I don't really have a preference, but this is consistent with all the other tests like this in this package.

4442 ↗(On Diff #213737)

I think it's safer to check for the ET_CORE since the name seems vendor/kernel specific.

Actually, there's a bigger issue... the conditional logic for printing types vs description data seems to be orthogonal, so I've gone ahead and split it up. I've included my next (unmailed) patch for printing raw description bytes to show a stronger motivation, e.g. FreeBSD has custom note types defined (and so has a method to get those types), but goes through the fallback logic for printing raw bytes for the description. That's difficult/error prone to do with just one loop.

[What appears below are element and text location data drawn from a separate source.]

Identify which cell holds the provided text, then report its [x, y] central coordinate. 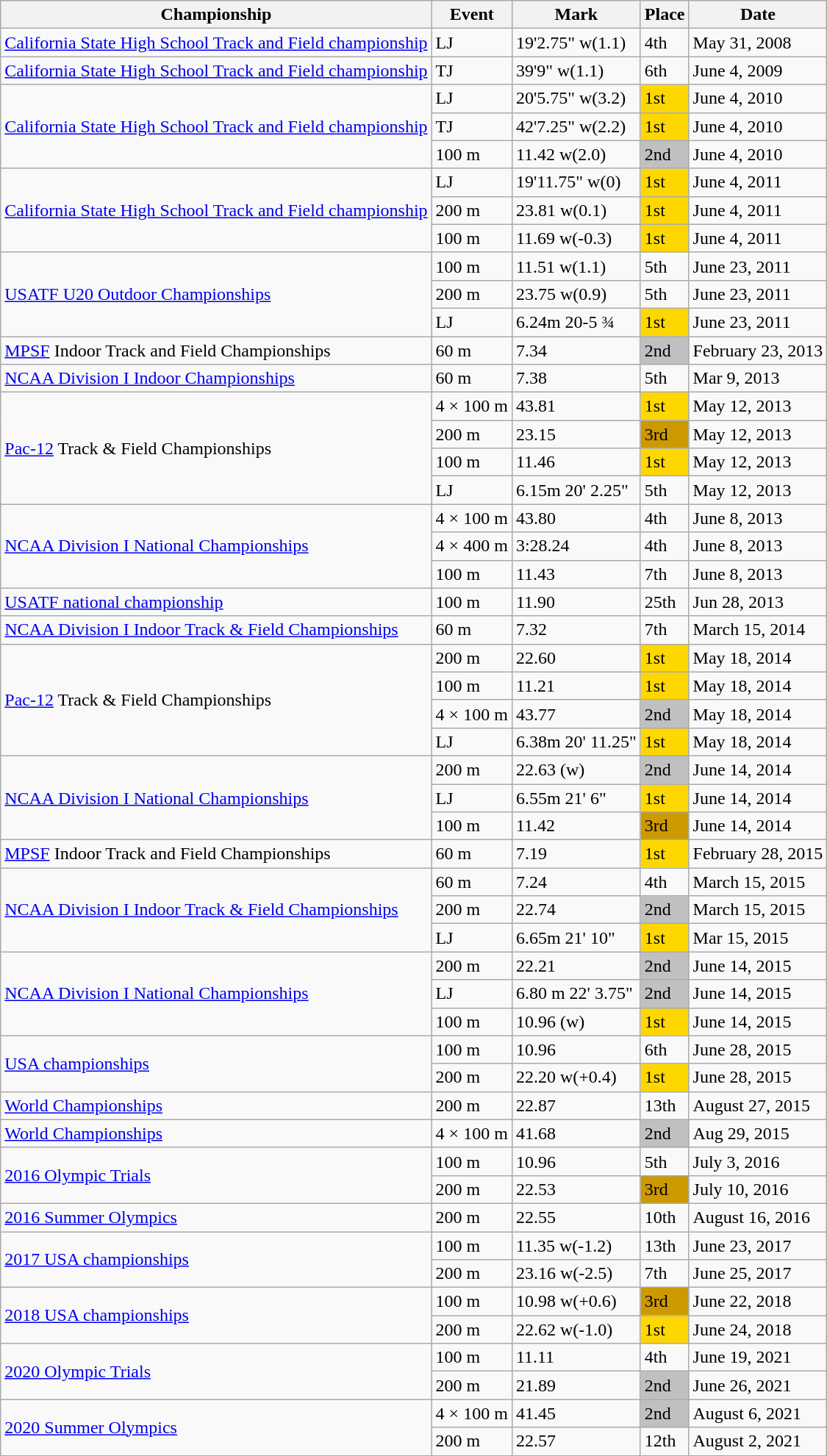
USATF U20 Outdoor Championships [216, 294]
2018 USA championships [216, 1316]
22.21 [576, 966]
39'9" w(1.1) [576, 71]
42'7.25" w(2.2) [576, 126]
10.98 w(+0.6) [576, 1302]
August 6, 2021 [758, 1414]
2020 Olympic Trials [216, 1372]
20'5.75" w(3.2) [576, 99]
25th [665, 602]
NCAA Division I Indoor Championships [216, 379]
23.81 w(0.1) [576, 210]
11.43 [576, 574]
June 26, 2021 [758, 1386]
11.42 [576, 826]
Championship [216, 15]
11.42 w(2.0) [576, 154]
22.87 [576, 1106]
Jun 28, 2013 [758, 602]
6.80 m 22' 3.75" [576, 994]
March 15, 2014 [758, 630]
7.34 [576, 351]
August 16, 2016 [758, 1217]
6.55m 21' 6" [576, 798]
USATF national championship [216, 602]
6.15m 20' 2.25" [576, 490]
41.45 [576, 1414]
3:28.24 [576, 546]
June 25, 2017 [758, 1274]
Date [758, 15]
22.60 [576, 658]
22.57 [576, 1442]
19'11.75" w(0) [576, 182]
2017 USA championships [216, 1260]
43.77 [576, 714]
11.69 w(-0.3) [576, 238]
February 28, 2015 [758, 854]
May 31, 2008 [758, 43]
Place [665, 15]
June 4, 2009 [758, 71]
23.75 w(0.9) [576, 294]
11.11 [576, 1358]
Event [472, 15]
41.68 [576, 1134]
10th [665, 1217]
Mark [576, 15]
August 27, 2015 [758, 1106]
23.15 [576, 434]
6.24m 20-5 ¾ [576, 322]
June 23, 2017 [758, 1246]
7.24 [576, 882]
February 23, 2013 [758, 351]
June 22, 2018 [758, 1302]
22.62 w(-1.0) [576, 1330]
USA championships [216, 1064]
2016 Olympic Trials [216, 1175]
11.21 [576, 686]
22.20 w(+0.4) [576, 1078]
4 × 400 m [472, 546]
2020 Summer Olympics [216, 1428]
July 3, 2016 [758, 1161]
19'2.75" w(1.1) [576, 43]
12th [665, 1442]
6.38m 20' 11.25" [576, 742]
22.74 [576, 910]
Mar 15, 2015 [758, 938]
July 10, 2016 [758, 1189]
Aug 29, 2015 [758, 1134]
21.89 [576, 1386]
23.16 w(-2.5) [576, 1274]
22.63 (w) [576, 770]
7.32 [576, 630]
11.35 w(-1.2) [576, 1246]
11.51 w(1.1) [576, 266]
11.90 [576, 602]
43.81 [576, 407]
11.46 [576, 462]
22.53 [576, 1189]
43.80 [576, 518]
6.65m 21' 10" [576, 938]
August 2, 2021 [758, 1442]
Mar 9, 2013 [758, 379]
7.19 [576, 854]
7.38 [576, 379]
June 24, 2018 [758, 1330]
June 19, 2021 [758, 1358]
2016 Summer Olympics [216, 1217]
10.96 (w) [576, 1022]
22.55 [576, 1217]
Return the [x, y] coordinate for the center point of the cell that contains the specified text.  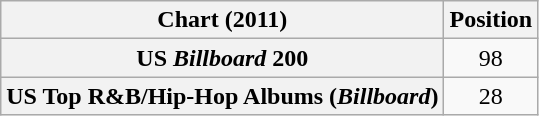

rupprecht updated this revision to Diff 214485.Aug 9 2019, 5:02 PM
  • Use DataExtractor instead of custom logic + remove some now unnecessary template use
alexshap added inline comments.Aug 11 2019, 7:39 AM
4420 ↗(On Diff #214485)

maybe const CoreNote &Note ?

rupprecht updated this revision to Diff 214642.Aug 12 2019, 8:43 AM
rupprecht marked an inline comment as done.
  • Use const for CoreNote param
rupprecht retitled this revision from [llvm-readelf] Implement NT_FILE core file parsing to [llvm-readelf] Implement note parsing for NT_FILE and unknown descriptors.Aug 12 2019, 12:08 PM
rupprecht edited the summary of this revision. (Show Details)
grimar accepted this revision.Aug 13 2019, 2:11 AM

LGTM. Please wait for other opinion(s) too.

30 ↗(On Diff #214642)

Please align:

Class:   ELFCLASS64
Type:    ET_CORE
Machine: EM_X86_64
34 ↗(On Diff #214642)

and here (and below).

This revision is now accepted and ready to land.Aug 13 2019, 2:11 AM
MaskRay accepted this revision.Aug 13 2019, 3:48 AM
This revision was automatically updated to reflect the committed changes.